The above-mentioned organic tin compounds include, for example, (Ph)4 Sn, (OCOCH3)4 Sn, (MeO)4 Sn, (EtO)4 Sn, (PhO)4 Sn, (Me)3 SnOCOCH3, (Et)3 Sn(OCOCH3), (Bu)3 Sn(OCOSH3), (Et)3 Sn(OPh), (Me)3 SnOCOPh, (Ph)3 Sn(OMe), (Ph)3 SnOCOCH3, (Bu)2 Sn(OCOCH3)2, (Bu)2 Sn(OMe)2, (Bu)2 Sn(OEt)2, (Bu)2 Sn(OPh)2, (Bu)2 SnCl2, (Ph)2 Sn(OMe)2, (Bu)2 SnO, BuSnO(OH), (Et)3 SnOH and (Ph)3 SnOH.

The above-mentioned Lewis acid compounds of aluminum include, for example, Al(X)3, Al(OCOCH3)3, Al(OMe)3, Al(OEt)3, Al(OBu)3 and Al(OPh)3. The above-mentioned Lewis acid compounds of titanium include, for example, Ti(X)3, Ti(OCOCH3)3, Ti(OMe)3, Ti(OEt)3, Ti(OBu)3, Ti(OPh)3, Ti(X)4, Ti(OCOCH3)4, Ti(OMe)4, Ti(OEt)4, Ti(OBu)4 and Ti(OPh)4. The above-mentioned Lewis acid compounds of vanadium include for example, VO(X)3, VO(OCOCH3)3, VO(OMe)3, VO(OEt)3, VO(OPh)3 and V(X)5. In the chemical formulae, COCH3 represents a acetyl group, Me represents a methyl group, Et represents an ethyl group, Bu represents a butyl group, Ph represents a phenyl group and X represents a halogen atom.

Among the disproportionation catalysts usable for the production process of the present invention, the use of lithium compounds and complexes thereof, zirconium complexes, organic tin compounds, and titanium Lewis acid compounds is particularly preferred, especially the use of the organic tin compounds and titanium Lewis acid compounds is more preferred.

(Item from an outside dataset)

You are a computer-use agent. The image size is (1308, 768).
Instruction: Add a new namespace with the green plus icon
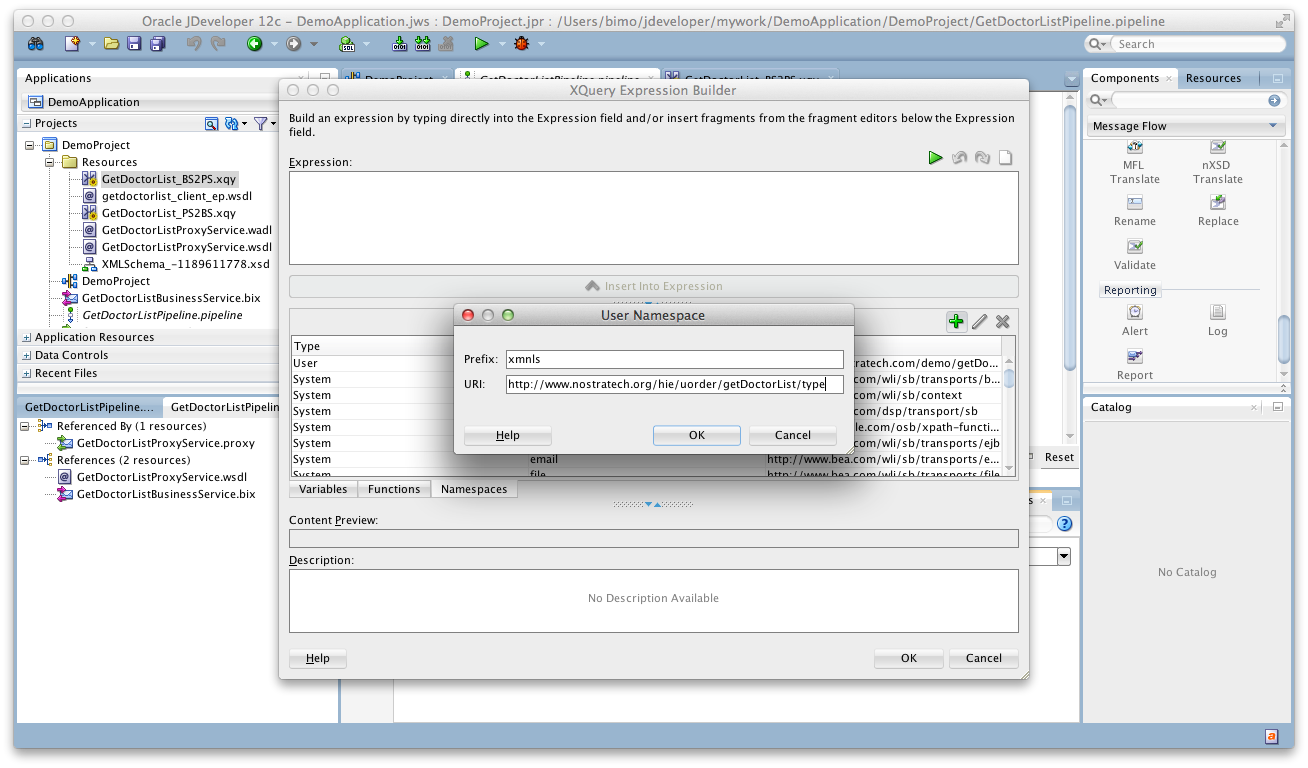956,321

In the production process of the present invention, the disproportionation reaction of the alkylaryl oxalate can be carried out in the presence of a phenol compound. In this case, the usable weight ratio of the alkylaryl oxalate ester to the phenol compound is established preferably so that the molar ratio of the alkylaryl oxalate to the phenol compound contained in the feed materials is 1:0.01 to 1:1000, more preferably 1:0.1 to 1:100, still more preferably 1:0.5 to 1:20.

The phenol compound which may be present in the disproportionation of the production process of the present invention can be selected from those usable for the ester interchange reaction of the dialkyl oxalate with the phenol compound, which reaction will be explained hereinafter.

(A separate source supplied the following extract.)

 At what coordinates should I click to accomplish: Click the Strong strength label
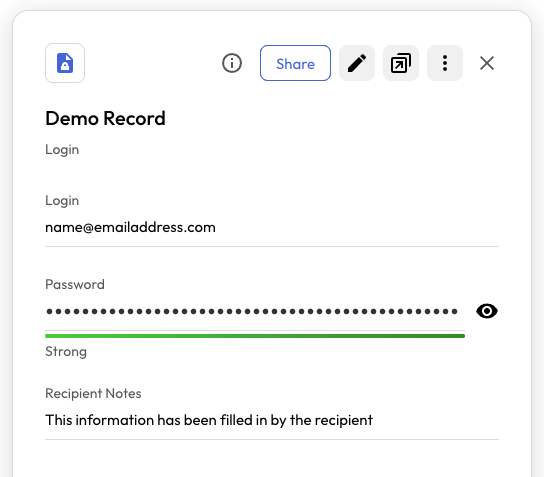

The reaction apparatus usable for the production process of the present invention is not limited to a specific apparatus, as long as the disproportionation of the alkylaryl oxalate can be carried out while immediately removing a dialkyl oxalate having a low boiling temperature and produced as a by-product from the reaction mixture. Particularly, the distillation column type reaction apparatus is preferably an apparatus enabling both the disproportionation reaction of the alkylphenyl oxalate in liquid phase and the removal of the by-product dialkyl oxalate by evaporation to be effected. As a distillation column type reaction apparatus as mentioned above, for example, a reaction apparatus (continuous or batch type apparatus) containing a multi-step distillation column are preferably employed.

The above-mentioned reaction apparatus containing the multi-step distillation column is preferably a reaction apparatus containing a 5 to 100 step, more preferably a 7 to 50 step distillation column, which apparatus is also referred to as reactive distillation column.

In the production process of the present invention, the above-mentioned multi-step distillation column-type reaction apparatus may be selected from those having a tray type distillation column in which foam bell trays, perforated plate trays or bubbling trays are arranged, or a packing type distillation column in which various packings, for example, Raschig rings, leschig rings or pall rings, are packed. Also, a reaction apparatus containing both the tray type and packing type distillation columns can be used for the disproportionation reaction of the process of the present invention.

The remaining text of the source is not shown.